Work request.
Scan the records below and report how many lines contain the word "agent", giving the number by itself.

Data for this task.
Content starts

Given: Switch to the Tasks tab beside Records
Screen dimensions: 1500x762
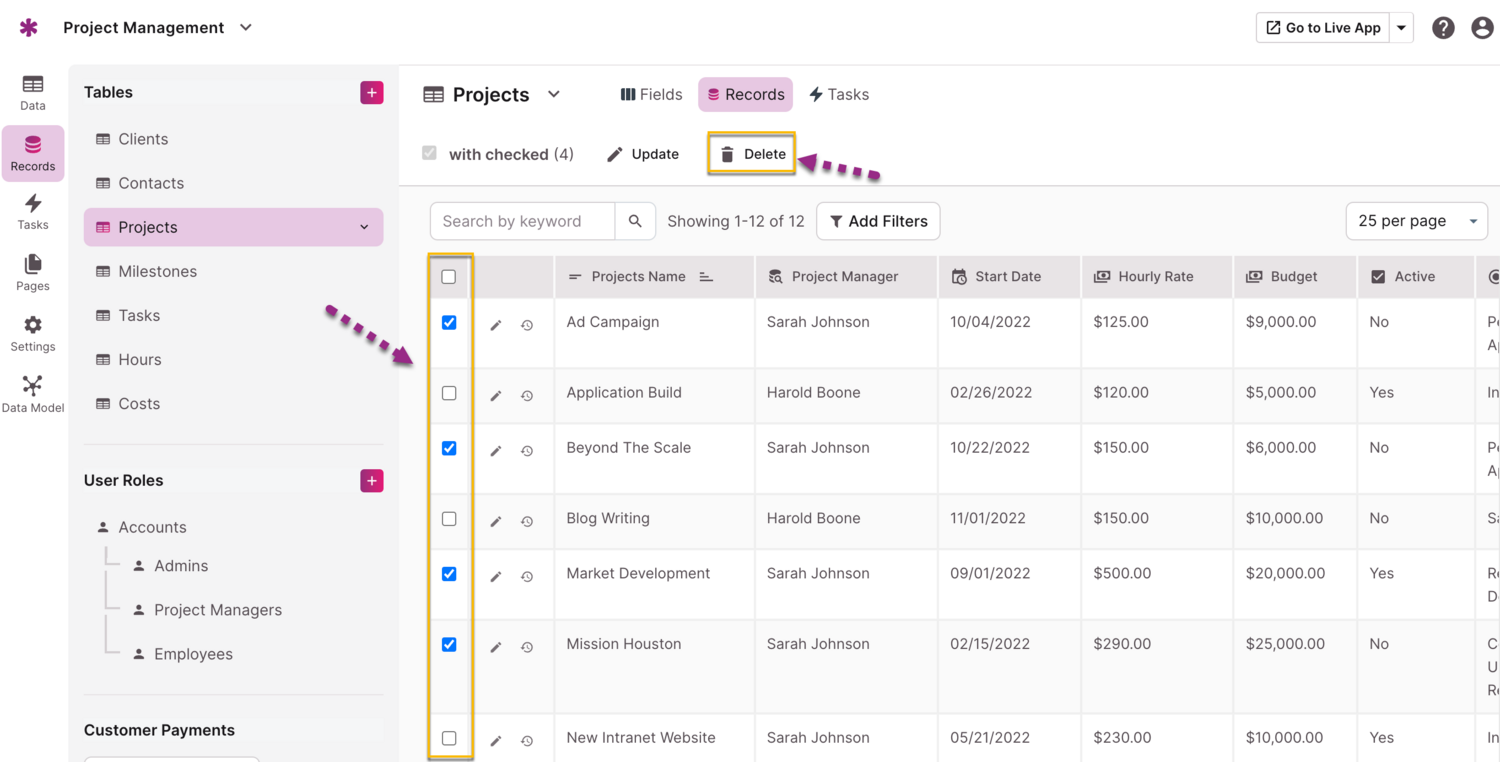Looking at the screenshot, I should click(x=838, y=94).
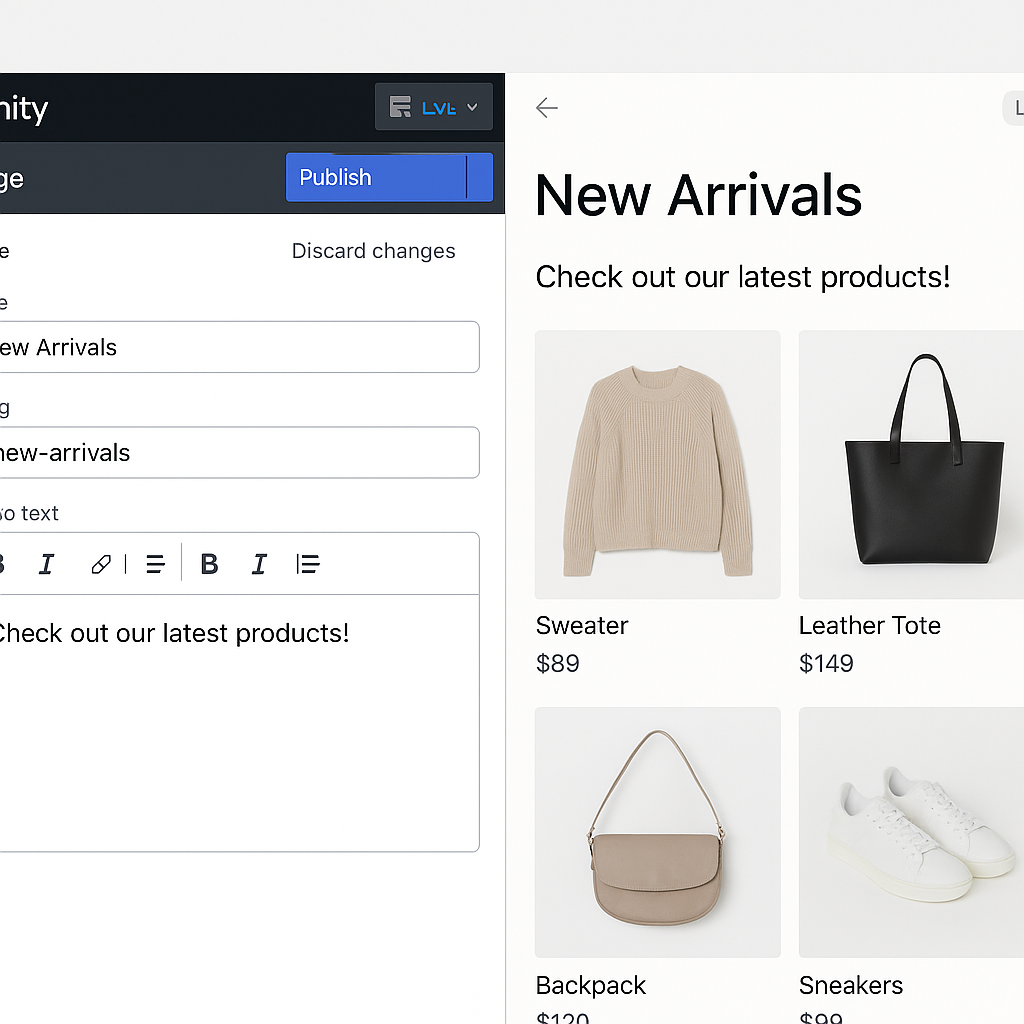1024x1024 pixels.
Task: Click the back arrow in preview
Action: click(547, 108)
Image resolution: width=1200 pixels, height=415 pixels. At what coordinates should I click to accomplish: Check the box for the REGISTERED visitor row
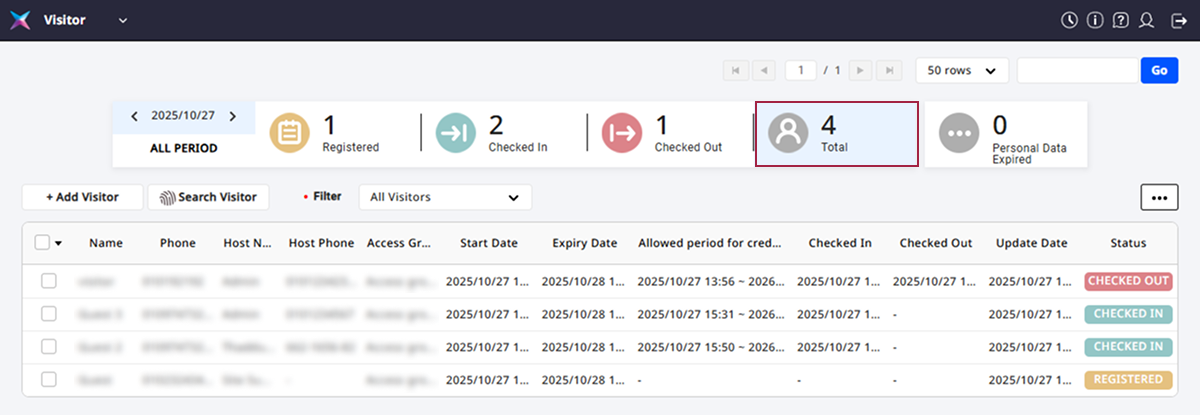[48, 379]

Content ends
Content starts

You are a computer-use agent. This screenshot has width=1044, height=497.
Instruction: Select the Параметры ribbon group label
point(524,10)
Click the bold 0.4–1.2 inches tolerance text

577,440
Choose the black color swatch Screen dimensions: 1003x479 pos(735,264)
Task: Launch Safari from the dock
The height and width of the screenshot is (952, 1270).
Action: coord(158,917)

Content ends
Content starts

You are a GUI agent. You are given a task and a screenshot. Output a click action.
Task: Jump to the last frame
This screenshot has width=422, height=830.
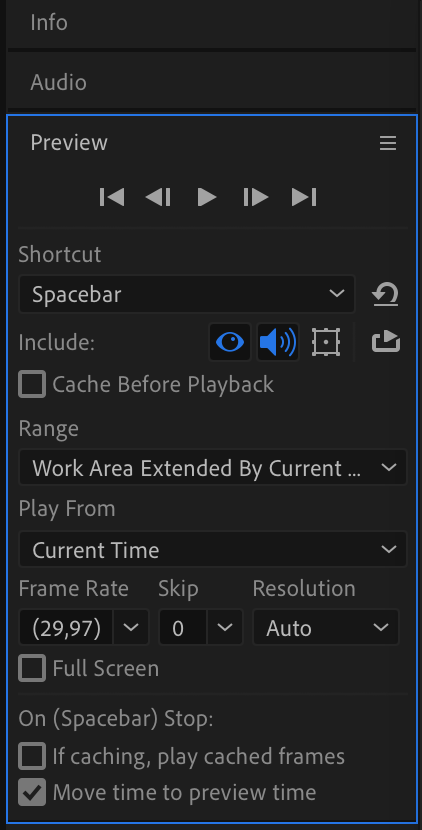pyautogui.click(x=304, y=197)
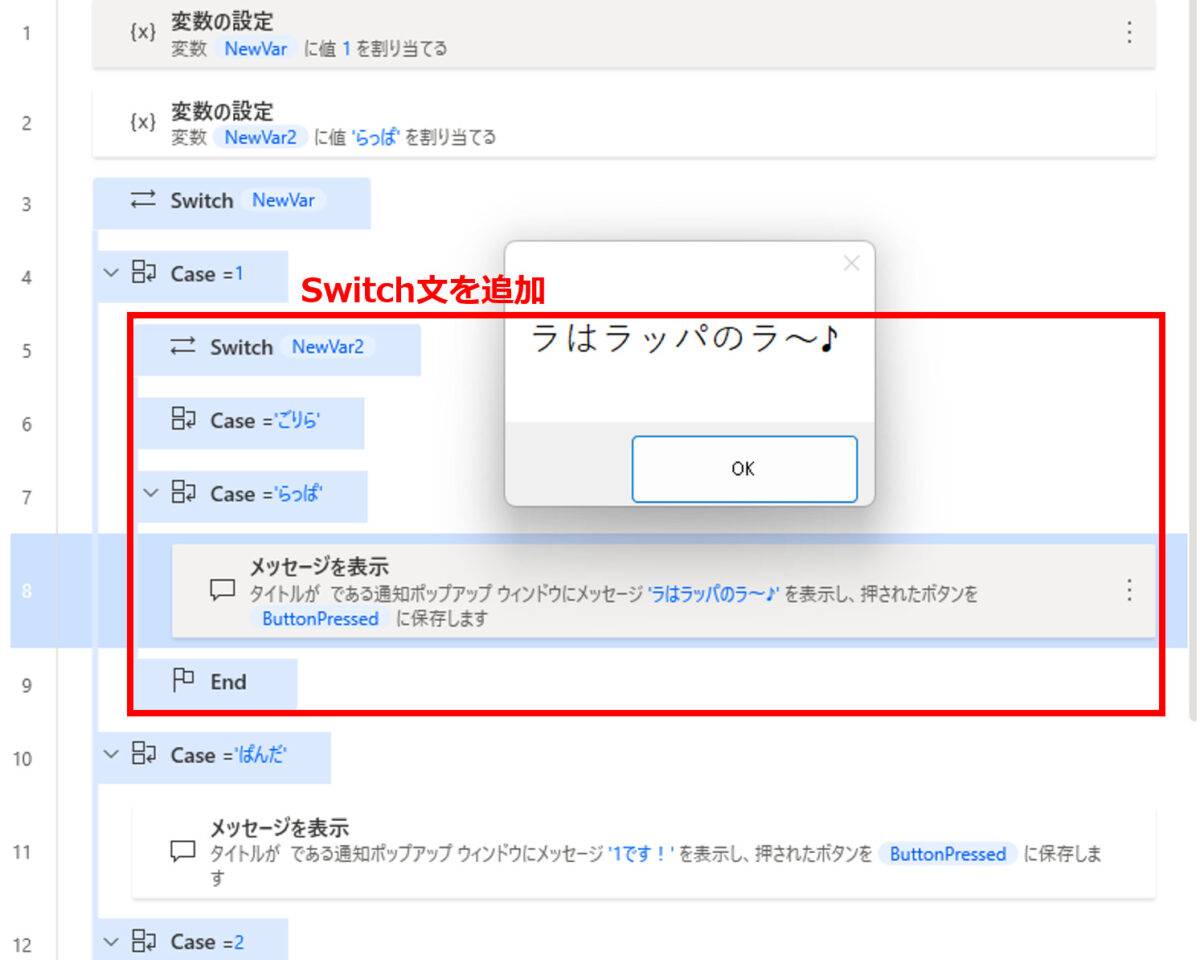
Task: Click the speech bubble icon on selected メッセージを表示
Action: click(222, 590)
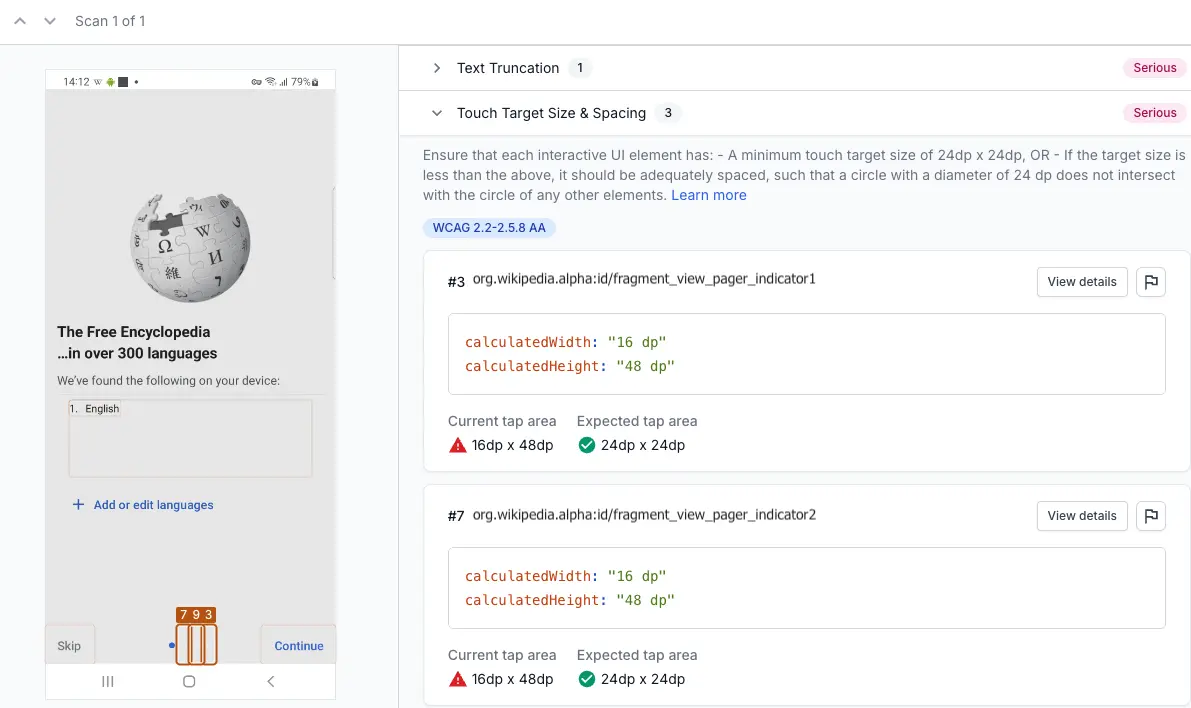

Content ends

Output of the task.
2